KellenSunderland/TensorRT.md Secret

## TensorRT.md

      
    Raw
  

              TensorRT.md
            
          
    Speeding up Deep Learning Computation Graphs in MXNet with TensorRT Integration

TensorRT is a deep learning library, provided by NVIDIA that has been shown to show large speedups when used for network inference.
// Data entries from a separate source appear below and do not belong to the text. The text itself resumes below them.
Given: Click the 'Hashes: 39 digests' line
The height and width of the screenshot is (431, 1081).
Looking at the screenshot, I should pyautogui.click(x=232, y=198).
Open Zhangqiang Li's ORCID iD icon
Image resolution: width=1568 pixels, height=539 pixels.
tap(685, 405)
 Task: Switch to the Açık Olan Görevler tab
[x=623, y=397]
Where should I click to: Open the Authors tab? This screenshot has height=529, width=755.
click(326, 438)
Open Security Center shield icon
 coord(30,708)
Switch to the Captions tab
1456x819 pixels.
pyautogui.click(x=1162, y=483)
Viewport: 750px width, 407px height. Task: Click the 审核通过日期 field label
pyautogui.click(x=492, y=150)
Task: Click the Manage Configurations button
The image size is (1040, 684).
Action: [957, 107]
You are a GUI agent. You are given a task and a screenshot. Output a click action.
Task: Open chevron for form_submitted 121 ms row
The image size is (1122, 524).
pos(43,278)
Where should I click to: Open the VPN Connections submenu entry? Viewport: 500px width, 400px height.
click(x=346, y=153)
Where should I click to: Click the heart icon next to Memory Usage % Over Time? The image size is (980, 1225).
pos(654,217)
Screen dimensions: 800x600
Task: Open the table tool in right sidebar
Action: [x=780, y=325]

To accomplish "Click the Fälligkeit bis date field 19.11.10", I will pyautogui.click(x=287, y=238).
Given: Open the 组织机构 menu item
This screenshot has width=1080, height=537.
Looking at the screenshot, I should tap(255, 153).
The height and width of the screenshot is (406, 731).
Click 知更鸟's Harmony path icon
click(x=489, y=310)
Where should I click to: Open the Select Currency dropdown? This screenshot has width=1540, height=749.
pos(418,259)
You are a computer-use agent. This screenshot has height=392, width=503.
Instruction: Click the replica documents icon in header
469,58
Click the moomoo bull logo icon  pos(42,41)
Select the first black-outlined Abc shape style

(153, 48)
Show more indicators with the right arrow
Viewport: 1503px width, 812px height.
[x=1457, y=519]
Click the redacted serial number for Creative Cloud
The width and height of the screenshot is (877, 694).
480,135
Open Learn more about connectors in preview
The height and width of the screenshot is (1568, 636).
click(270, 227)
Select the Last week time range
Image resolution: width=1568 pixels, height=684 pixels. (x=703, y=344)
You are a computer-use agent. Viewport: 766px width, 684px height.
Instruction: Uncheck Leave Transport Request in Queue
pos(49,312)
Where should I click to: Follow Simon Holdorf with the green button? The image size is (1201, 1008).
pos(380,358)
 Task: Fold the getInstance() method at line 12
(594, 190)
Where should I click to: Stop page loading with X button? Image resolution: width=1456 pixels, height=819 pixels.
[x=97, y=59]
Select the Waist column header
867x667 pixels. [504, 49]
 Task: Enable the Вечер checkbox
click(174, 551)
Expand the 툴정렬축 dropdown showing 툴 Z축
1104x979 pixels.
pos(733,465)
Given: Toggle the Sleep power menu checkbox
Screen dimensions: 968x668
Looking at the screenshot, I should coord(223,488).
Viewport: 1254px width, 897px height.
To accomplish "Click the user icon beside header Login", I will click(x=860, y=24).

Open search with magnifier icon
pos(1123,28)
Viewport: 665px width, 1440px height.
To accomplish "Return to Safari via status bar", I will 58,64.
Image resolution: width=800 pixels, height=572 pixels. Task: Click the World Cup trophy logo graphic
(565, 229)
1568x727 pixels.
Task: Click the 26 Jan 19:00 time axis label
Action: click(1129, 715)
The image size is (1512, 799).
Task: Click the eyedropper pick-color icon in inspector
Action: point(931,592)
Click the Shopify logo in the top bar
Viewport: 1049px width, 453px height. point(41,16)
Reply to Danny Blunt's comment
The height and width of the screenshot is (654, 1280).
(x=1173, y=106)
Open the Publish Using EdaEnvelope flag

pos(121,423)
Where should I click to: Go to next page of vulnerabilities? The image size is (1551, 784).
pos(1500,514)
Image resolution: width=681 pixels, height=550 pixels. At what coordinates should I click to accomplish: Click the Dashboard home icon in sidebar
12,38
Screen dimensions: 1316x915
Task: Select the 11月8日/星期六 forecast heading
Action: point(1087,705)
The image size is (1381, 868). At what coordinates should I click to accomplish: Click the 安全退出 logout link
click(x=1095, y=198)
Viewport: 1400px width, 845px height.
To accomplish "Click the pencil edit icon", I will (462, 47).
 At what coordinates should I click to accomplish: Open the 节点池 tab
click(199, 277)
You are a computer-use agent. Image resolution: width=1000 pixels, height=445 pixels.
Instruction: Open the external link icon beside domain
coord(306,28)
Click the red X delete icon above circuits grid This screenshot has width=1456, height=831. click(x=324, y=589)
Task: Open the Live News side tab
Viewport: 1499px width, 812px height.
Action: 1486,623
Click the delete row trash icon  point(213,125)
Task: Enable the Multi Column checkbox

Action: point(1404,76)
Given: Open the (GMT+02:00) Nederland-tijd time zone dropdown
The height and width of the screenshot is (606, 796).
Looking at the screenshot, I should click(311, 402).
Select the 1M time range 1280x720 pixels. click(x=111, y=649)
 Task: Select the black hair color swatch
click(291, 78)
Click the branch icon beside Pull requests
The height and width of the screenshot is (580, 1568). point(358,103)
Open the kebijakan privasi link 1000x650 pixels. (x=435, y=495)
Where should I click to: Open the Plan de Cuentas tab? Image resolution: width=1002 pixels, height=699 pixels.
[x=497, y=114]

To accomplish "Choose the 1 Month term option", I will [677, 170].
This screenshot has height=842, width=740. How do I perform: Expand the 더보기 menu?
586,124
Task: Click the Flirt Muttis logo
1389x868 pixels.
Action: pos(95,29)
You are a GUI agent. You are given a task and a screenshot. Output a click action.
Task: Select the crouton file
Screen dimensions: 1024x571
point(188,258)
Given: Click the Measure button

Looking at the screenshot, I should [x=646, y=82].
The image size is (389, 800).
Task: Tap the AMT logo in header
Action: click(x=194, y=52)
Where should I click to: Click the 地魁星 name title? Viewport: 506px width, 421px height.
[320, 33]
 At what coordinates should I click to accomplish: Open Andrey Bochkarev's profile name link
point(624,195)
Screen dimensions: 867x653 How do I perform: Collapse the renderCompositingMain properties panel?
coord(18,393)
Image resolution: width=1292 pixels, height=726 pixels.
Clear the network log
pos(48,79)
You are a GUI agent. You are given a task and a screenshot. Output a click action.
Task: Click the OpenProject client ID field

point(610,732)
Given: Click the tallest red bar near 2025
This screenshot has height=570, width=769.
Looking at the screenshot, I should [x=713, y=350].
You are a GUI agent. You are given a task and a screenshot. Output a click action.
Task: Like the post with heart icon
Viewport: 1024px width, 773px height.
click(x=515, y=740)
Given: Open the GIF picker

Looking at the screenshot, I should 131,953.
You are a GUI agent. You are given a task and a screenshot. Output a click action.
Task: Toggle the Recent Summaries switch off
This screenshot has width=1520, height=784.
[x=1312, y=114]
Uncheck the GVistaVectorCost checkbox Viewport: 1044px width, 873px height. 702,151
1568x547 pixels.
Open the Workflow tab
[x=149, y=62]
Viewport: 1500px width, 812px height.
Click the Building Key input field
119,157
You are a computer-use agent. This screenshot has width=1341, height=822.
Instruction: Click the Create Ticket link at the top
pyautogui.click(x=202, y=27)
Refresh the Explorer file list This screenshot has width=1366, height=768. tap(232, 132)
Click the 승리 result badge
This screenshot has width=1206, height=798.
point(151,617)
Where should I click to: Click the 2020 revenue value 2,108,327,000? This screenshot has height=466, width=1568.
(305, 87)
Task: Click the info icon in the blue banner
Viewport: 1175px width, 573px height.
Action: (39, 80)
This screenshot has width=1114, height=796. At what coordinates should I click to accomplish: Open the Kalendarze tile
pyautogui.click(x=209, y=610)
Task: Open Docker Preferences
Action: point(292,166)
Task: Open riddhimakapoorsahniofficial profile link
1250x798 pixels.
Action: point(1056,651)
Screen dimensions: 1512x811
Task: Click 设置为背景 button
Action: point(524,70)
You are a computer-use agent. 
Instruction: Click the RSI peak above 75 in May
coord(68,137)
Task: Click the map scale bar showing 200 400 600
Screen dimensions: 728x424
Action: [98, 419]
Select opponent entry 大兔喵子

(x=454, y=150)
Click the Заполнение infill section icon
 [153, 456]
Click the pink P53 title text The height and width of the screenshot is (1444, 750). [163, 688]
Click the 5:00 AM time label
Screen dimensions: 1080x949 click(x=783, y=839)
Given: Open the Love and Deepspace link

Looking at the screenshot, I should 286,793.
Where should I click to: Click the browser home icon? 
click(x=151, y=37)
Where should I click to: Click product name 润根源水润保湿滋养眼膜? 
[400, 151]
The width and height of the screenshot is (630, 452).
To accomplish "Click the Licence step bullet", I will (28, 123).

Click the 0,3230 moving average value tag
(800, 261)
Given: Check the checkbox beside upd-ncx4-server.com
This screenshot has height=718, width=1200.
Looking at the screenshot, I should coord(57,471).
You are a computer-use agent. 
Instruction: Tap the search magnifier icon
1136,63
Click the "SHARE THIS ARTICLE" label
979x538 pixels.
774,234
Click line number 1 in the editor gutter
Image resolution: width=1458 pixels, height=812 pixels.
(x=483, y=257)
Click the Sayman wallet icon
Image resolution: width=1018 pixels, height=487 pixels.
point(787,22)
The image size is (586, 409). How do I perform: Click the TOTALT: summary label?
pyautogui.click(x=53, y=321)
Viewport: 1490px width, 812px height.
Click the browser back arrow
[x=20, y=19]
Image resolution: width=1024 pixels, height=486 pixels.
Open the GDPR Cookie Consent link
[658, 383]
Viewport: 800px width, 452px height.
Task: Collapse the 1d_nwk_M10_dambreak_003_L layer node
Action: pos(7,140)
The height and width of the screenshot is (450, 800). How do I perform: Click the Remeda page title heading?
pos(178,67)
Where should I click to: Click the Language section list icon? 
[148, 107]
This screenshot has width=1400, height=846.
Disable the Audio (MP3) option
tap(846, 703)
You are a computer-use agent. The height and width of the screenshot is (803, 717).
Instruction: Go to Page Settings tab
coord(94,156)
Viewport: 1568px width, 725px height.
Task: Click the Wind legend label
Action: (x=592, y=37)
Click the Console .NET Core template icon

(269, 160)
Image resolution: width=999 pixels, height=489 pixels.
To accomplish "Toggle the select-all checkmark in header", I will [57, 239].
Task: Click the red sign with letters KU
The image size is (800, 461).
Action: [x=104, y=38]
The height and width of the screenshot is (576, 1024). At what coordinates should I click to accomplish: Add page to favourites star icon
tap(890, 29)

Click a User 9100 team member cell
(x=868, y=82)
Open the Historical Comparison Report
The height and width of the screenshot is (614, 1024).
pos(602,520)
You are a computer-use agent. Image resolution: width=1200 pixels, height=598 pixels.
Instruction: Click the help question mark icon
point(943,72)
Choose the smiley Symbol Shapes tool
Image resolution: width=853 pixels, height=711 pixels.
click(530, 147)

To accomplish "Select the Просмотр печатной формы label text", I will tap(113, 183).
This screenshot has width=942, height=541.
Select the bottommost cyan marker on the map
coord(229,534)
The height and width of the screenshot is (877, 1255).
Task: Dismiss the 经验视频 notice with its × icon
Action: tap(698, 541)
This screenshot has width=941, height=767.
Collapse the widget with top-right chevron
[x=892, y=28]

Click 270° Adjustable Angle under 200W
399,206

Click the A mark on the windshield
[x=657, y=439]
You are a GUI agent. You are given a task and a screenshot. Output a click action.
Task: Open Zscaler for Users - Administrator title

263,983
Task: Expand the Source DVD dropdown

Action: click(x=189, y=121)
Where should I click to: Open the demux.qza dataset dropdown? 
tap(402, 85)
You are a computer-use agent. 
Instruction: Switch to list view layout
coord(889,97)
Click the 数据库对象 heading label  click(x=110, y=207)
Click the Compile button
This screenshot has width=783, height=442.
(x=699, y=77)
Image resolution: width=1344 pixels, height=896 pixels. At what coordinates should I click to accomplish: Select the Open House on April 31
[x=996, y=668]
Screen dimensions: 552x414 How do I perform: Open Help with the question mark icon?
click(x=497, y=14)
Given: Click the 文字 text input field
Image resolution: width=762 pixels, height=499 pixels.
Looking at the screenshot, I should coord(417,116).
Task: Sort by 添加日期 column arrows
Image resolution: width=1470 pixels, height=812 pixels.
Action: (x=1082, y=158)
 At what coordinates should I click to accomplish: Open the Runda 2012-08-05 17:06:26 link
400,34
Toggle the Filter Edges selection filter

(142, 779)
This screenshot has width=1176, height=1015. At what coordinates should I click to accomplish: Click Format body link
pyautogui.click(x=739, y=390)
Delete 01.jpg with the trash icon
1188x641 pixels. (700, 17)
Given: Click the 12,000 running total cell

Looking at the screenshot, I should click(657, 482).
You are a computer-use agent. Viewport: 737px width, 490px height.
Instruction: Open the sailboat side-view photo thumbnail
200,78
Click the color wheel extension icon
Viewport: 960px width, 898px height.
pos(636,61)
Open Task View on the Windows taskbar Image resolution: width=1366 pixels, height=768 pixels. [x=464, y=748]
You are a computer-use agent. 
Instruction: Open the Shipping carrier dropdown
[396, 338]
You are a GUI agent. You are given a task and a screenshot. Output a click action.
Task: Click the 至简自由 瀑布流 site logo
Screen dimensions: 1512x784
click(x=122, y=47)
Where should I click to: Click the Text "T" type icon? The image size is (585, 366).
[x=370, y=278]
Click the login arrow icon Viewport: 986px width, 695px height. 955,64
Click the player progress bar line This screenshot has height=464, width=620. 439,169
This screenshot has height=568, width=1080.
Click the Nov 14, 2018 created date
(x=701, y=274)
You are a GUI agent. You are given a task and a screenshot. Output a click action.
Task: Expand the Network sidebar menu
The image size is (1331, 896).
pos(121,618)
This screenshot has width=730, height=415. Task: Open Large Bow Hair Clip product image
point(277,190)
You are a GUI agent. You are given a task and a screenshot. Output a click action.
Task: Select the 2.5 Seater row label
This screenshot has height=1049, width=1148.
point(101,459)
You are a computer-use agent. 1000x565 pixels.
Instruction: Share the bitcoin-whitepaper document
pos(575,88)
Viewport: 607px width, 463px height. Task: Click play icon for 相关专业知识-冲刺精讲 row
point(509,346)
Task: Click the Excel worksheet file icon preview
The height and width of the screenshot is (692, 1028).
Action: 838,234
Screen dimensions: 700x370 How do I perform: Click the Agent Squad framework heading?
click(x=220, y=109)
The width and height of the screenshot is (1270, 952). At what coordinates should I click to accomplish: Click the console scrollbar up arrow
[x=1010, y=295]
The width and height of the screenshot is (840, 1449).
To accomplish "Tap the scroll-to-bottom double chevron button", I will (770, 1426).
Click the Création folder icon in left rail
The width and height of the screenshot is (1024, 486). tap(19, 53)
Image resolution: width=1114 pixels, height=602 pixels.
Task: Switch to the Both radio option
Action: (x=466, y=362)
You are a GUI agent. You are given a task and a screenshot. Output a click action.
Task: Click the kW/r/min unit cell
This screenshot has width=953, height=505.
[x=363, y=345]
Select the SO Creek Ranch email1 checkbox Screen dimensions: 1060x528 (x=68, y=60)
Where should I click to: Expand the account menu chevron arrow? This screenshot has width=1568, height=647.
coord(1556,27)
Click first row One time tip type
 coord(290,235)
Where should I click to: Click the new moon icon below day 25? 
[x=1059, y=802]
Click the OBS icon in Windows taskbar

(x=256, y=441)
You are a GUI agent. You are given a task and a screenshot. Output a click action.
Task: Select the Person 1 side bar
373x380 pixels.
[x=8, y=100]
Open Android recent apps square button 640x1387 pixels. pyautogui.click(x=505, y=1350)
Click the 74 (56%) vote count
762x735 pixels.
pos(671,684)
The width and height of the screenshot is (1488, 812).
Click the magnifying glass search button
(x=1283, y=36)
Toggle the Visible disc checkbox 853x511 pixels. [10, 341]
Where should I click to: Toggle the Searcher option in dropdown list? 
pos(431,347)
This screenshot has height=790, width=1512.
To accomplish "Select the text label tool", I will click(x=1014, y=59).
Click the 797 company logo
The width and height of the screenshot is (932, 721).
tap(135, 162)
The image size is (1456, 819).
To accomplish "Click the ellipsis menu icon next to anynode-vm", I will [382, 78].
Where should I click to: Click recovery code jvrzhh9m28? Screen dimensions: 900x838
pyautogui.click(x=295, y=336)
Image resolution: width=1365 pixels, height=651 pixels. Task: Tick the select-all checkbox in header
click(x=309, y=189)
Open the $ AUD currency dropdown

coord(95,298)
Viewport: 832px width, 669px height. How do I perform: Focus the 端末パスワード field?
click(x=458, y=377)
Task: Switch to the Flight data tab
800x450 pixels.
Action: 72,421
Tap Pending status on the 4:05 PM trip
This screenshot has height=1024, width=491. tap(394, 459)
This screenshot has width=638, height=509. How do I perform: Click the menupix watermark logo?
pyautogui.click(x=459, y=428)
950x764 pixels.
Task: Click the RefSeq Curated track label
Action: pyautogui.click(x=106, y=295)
MXNet 1.3 is shipping with experimental integrated support for TensorRT, meaning users can easily make use of this acceleration library to efficiently run their networks.  In this blog post we'll see how to install, enable and run TensorRT with MXNet.
Installation and Prerequisites

Installing MXNet with TensorRT integration is an easy process.  First ensure that you are running Ubuntu 16.04 or newer, and have NVIDIA drivers installed and up to date.  You’ll need a Pascal or newer generation NVIDIA gpu.  You'll also have to download and install TensorRT libraries instructions here.  Once your drivers are installed and up-to-date you can install a special build of MXNet with TensorRT support enabled via PyPi and pip.  CUDA 9.2 and 9.0 drivers are both supported, install the appropriate version by running:
CUDA 9.0:
pip install mxnet-tensorrt-cu90

CUDA 9.2:
pip install mxnet-tensorrt-cu92

If you prefer to use a docker image with all pre-requisites installed you can instead run:
nvidia-docker run -ti mxnet/tensorrt python

Sample Models

Resnet 18

TensorRT is an inference only library, so for the purposes of this blog post we will be using a pre-trained network, in this case a Resnet 18.  Resnets are a computationally intensive model architecture that are often used as a backbone for various computer vision tasks. Resnets are also commonly used as a reference for benchmarking deep learning library performance.  In this section we'll use a pretrained Resnet 18 from the Gluon Model Zoo and compare its inference speed with TensorRT using MXNet with TensorRT integration turned off as a baseline.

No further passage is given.